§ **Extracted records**
● ● ●
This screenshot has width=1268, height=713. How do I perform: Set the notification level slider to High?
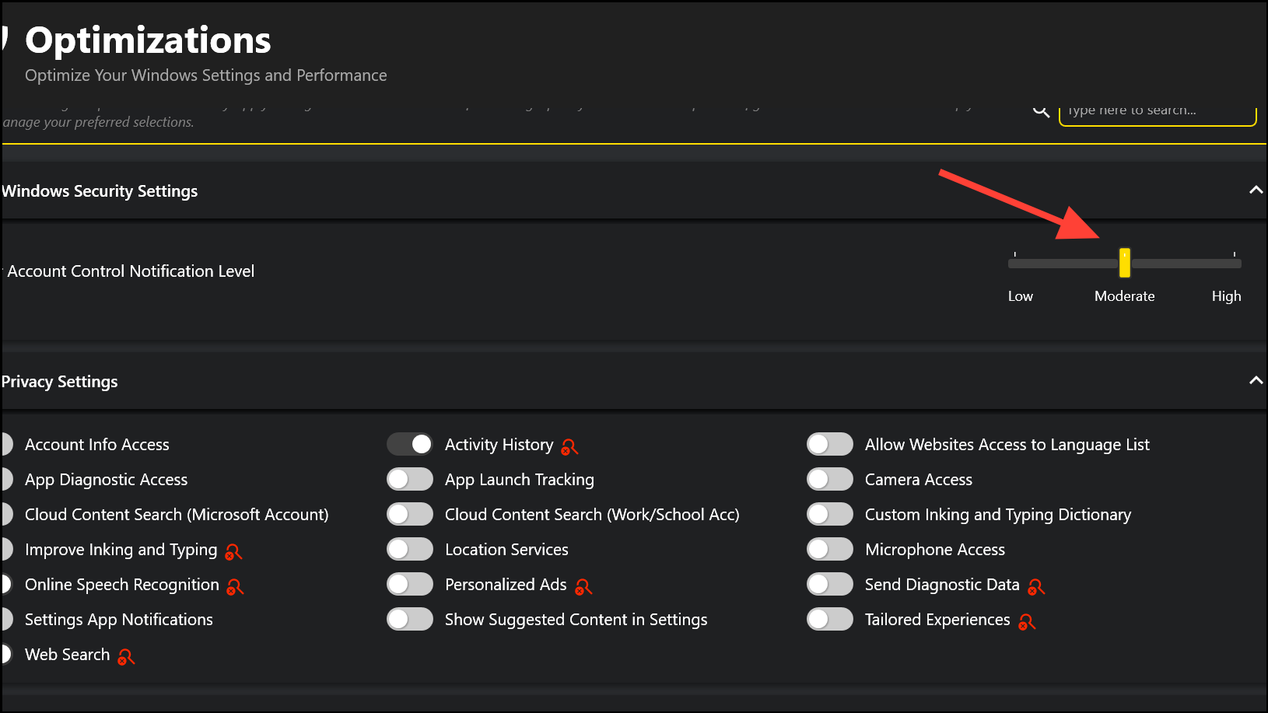(1235, 263)

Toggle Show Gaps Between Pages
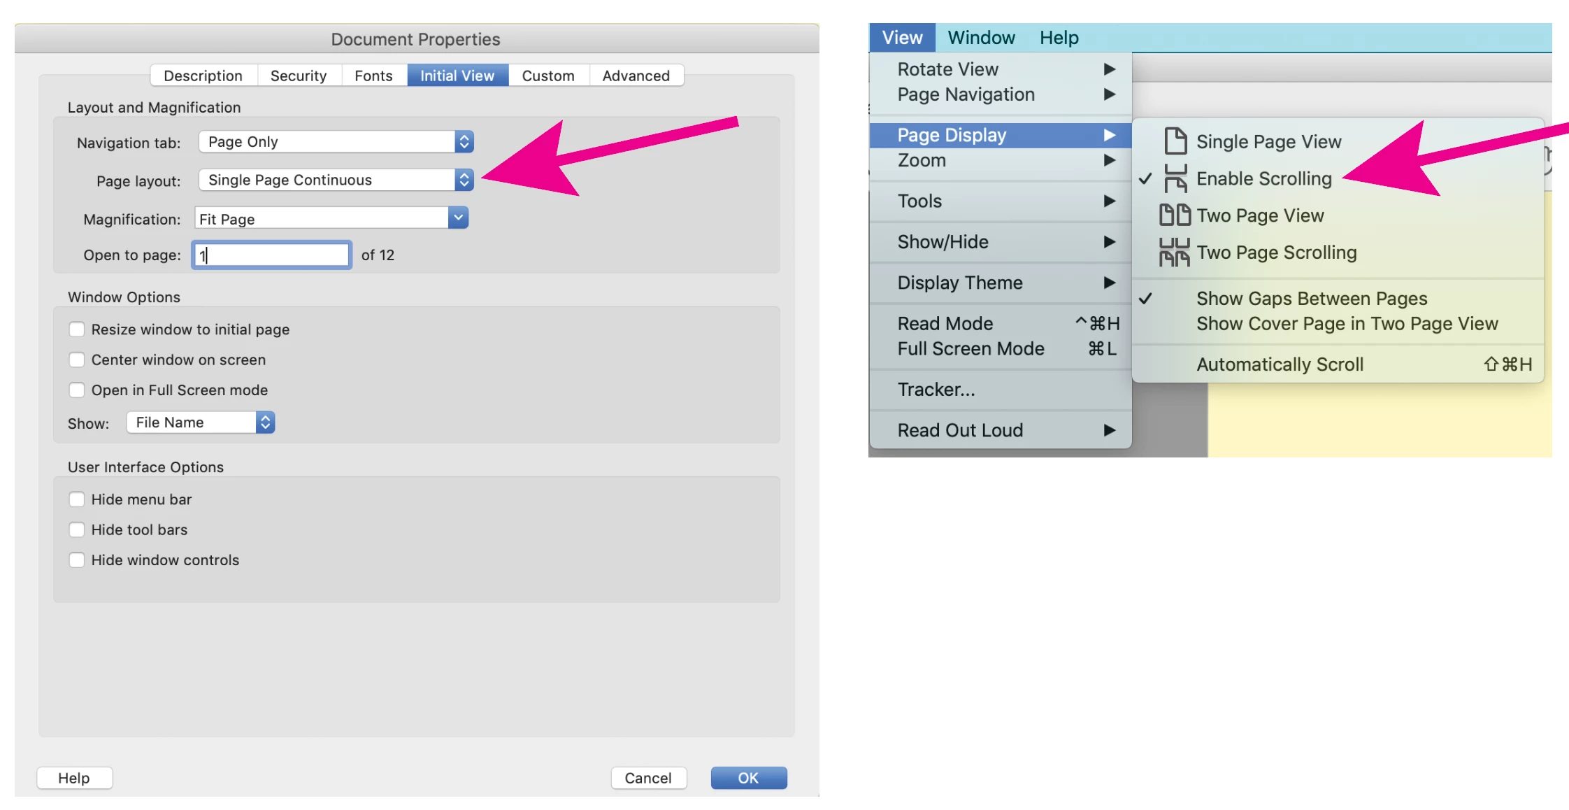[1311, 299]
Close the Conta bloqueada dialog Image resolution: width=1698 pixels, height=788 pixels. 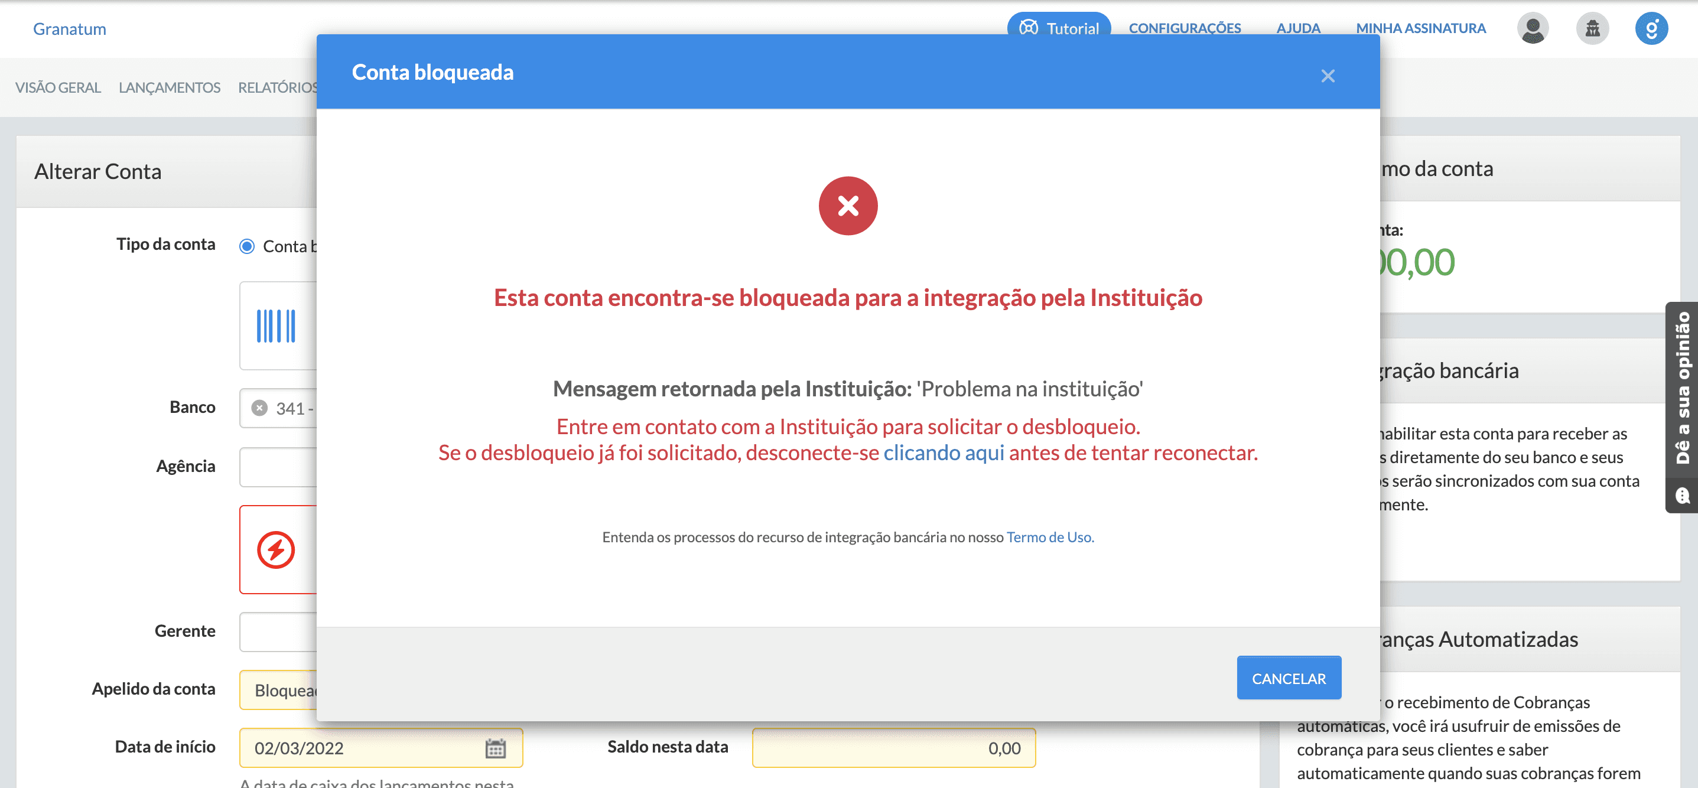point(1328,76)
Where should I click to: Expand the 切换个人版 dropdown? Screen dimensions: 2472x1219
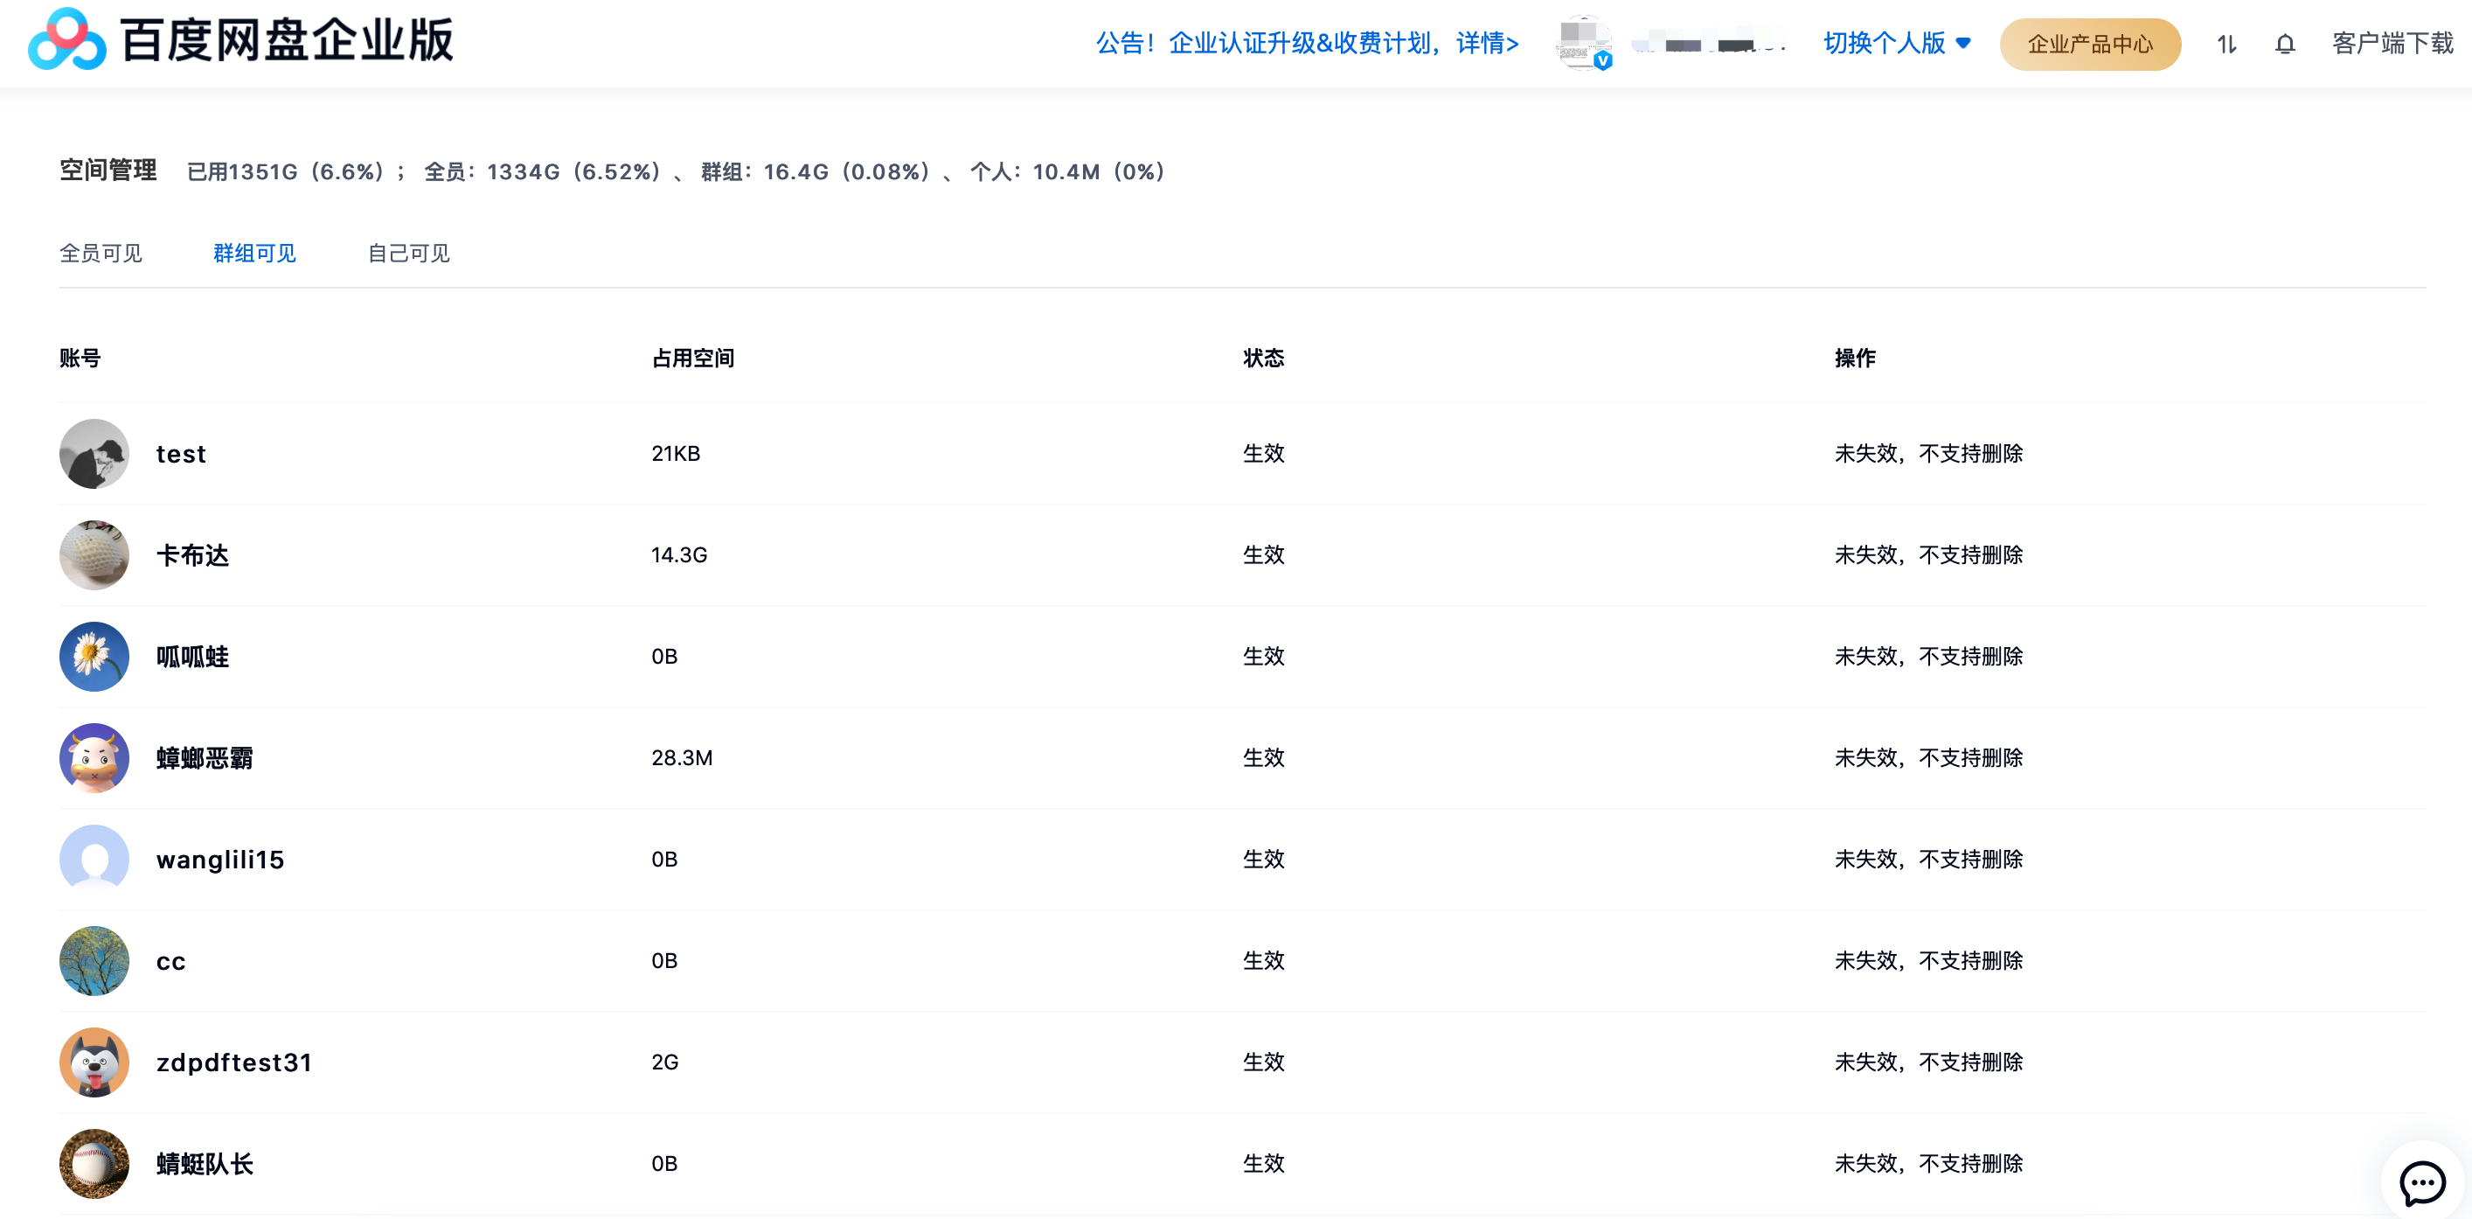pos(1884,43)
● ● ●
Extract, verbatim and alone, the lines from the line that contains "Where should I" to the last line of the records, inclusive; drop any picture.

§ **Solved problem**
Where should I click to: Expand the 切换个人版 dropdown? Screen dimensions: 2472x1219
pos(1884,43)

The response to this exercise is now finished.